Sunday, September 19, 2010

Why do we meditate?

The passage below is from a truly excellent piece by Matthieu Ricard:
Our mind can be our best friend or our worst enemy. The aim of meditation is to transform the mind. As things stand now, our mind is often filled with troubles. We spend a great deal of time consumed by painful thoughts, plagued by anxiety or anger. It would be such a relief, if we could master our mind to the point where we could be free of these disturbing emotions.

We readily accept the idea of spending years learning to walk, read and write, or acquire professional skills. We spend hours doing physical exercises in order to get our bodies into shape. We do so because we believe that these efforts are going to benefit us in the long run.

Working with the mind follows the same logic. It will not change just from wishing alone. Meditation is a practice that makes it possible to cultivate and develop certain basic, positive human qualities in the same way other forms of training make it possible to acquire any other skill.
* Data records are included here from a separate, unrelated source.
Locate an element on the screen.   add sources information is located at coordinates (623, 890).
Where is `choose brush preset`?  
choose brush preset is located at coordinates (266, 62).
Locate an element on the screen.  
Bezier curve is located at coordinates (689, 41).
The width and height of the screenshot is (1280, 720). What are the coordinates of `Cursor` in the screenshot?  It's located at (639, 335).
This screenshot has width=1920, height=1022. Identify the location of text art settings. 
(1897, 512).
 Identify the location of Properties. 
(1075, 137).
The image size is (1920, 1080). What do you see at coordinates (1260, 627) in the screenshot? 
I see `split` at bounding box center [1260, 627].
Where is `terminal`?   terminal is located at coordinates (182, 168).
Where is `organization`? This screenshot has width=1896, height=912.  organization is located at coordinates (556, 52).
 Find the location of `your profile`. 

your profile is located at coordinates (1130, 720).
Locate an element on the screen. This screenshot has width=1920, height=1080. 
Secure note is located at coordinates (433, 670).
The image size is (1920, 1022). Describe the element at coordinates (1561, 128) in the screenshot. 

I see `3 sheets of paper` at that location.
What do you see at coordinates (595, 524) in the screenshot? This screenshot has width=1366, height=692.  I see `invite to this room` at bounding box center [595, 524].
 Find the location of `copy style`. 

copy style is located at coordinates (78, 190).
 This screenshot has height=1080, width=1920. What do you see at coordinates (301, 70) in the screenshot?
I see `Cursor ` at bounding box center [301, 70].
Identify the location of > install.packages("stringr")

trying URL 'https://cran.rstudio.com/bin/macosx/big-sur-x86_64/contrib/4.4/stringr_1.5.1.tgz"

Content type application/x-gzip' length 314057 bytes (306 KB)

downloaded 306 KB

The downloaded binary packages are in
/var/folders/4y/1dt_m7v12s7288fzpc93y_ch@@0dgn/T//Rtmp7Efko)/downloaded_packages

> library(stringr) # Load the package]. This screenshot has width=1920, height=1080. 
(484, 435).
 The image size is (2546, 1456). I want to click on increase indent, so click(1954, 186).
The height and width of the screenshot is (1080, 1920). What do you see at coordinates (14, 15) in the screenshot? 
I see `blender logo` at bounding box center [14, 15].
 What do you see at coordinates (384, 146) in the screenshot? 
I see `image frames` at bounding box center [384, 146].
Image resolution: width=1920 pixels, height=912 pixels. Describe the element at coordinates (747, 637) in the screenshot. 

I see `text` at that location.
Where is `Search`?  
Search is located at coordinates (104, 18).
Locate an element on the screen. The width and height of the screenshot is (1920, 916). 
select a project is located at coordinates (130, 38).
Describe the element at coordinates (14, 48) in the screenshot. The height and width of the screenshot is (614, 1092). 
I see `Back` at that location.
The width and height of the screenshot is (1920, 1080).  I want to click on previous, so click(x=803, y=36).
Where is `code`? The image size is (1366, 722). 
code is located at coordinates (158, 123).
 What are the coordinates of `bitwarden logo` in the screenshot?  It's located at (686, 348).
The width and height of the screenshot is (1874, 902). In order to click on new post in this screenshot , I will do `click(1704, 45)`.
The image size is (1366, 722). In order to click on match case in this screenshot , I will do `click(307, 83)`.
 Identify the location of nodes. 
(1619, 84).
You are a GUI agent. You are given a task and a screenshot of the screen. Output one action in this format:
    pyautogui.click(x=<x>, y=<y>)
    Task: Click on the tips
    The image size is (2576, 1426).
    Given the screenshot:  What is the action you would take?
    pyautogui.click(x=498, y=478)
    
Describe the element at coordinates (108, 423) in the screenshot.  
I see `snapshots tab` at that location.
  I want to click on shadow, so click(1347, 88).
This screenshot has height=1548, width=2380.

The goal of meditation is not to shut down the mind or anesthetize it, but rather to make it free, lucid and balanced.
I do really like that last sentence. Many people who come to the Center for meditation instruction are under the illusion that we should "bliss out" when we meditate and what they mean by that is essentionally to anesthetize the mind. Instead, we learn to be both deeply relaxed and powerfully alert at the same time.